__Records__.
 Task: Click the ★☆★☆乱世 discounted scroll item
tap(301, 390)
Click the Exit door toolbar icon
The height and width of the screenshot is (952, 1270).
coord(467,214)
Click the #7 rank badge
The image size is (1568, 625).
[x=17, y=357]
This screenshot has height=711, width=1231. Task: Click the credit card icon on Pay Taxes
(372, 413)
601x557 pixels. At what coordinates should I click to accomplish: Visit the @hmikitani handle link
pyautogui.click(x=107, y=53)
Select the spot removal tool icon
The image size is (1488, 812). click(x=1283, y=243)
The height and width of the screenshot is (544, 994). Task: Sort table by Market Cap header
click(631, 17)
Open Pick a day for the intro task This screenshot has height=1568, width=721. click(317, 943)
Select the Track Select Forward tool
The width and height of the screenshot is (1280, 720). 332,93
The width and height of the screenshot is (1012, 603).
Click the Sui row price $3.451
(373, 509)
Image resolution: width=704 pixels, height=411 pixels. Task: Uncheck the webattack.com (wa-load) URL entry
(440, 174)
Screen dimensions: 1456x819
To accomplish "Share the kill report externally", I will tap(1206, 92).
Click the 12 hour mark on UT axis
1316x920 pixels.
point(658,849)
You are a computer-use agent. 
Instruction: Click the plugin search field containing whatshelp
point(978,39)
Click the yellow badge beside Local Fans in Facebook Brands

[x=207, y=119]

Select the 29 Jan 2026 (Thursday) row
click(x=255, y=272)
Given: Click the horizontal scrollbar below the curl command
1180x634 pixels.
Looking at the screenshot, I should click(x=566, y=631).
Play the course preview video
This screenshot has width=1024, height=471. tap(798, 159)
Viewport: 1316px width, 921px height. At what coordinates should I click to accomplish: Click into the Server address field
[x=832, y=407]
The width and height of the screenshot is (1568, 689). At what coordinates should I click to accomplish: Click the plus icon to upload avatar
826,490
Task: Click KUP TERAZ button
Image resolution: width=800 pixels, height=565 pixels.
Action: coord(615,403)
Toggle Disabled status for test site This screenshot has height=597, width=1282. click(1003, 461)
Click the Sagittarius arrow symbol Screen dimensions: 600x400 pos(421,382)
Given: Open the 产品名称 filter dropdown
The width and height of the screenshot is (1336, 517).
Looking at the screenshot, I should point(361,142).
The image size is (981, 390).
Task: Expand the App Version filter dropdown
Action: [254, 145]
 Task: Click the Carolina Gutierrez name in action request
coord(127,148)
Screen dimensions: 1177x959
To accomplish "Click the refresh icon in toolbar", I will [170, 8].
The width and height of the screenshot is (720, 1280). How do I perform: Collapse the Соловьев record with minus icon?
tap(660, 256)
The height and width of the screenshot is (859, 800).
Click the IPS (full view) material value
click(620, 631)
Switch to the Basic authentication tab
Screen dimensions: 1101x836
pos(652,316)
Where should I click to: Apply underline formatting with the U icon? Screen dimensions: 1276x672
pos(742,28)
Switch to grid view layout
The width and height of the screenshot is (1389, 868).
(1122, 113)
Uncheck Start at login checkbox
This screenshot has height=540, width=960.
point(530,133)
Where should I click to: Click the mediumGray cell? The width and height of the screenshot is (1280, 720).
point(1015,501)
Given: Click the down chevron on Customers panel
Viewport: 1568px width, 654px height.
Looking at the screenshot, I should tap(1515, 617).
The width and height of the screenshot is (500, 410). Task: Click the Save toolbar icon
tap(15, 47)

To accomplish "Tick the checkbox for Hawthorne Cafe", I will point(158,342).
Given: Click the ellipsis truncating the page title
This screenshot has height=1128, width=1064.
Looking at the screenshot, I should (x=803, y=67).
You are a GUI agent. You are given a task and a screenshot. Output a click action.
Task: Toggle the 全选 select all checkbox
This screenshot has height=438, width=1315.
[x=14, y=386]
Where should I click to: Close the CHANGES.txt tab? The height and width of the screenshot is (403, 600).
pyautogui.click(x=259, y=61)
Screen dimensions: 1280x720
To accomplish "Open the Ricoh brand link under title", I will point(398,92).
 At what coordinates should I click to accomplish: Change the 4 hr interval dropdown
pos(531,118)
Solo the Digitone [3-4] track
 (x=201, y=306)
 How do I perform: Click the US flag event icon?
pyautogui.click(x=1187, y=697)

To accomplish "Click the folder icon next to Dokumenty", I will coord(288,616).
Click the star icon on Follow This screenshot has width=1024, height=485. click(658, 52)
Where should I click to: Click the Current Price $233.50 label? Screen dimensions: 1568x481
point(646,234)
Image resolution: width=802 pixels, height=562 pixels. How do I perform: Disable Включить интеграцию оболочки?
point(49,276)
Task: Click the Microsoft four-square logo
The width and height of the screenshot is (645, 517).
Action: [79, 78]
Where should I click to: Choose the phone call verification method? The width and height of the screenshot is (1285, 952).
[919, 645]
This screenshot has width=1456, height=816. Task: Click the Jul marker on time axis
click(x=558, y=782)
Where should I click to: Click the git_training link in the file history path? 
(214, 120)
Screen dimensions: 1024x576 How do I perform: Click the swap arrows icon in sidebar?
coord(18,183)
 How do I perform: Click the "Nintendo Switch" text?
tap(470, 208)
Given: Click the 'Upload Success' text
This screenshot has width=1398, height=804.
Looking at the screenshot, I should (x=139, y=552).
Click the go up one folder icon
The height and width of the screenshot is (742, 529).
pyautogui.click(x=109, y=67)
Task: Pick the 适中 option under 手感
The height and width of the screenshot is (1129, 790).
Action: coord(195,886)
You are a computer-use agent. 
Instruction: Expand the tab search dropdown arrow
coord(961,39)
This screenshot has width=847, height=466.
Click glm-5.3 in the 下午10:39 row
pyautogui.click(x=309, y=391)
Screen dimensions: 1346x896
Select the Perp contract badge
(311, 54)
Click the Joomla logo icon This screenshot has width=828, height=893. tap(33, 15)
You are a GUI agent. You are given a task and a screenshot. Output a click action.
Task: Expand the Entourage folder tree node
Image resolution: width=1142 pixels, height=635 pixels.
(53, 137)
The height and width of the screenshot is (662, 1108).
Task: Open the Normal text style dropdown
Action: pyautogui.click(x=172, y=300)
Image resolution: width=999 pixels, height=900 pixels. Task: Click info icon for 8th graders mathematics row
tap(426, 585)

__Your assignment__. Above this instruction are the records; retype exactly the lines from the one containing "Viewport: 1316px width, 921px" up to and including the one containing "Task: Click KUP TERAZ button".

__Reply__.
Viewport: 1316px width, 921px height. At what coordinates should I click to accomplish: Click into the Server address field
[x=832, y=407]
The width and height of the screenshot is (1568, 689). At what coordinates should I click to accomplish: Click the plus icon to upload avatar
826,490
Task: Click KUP TERAZ button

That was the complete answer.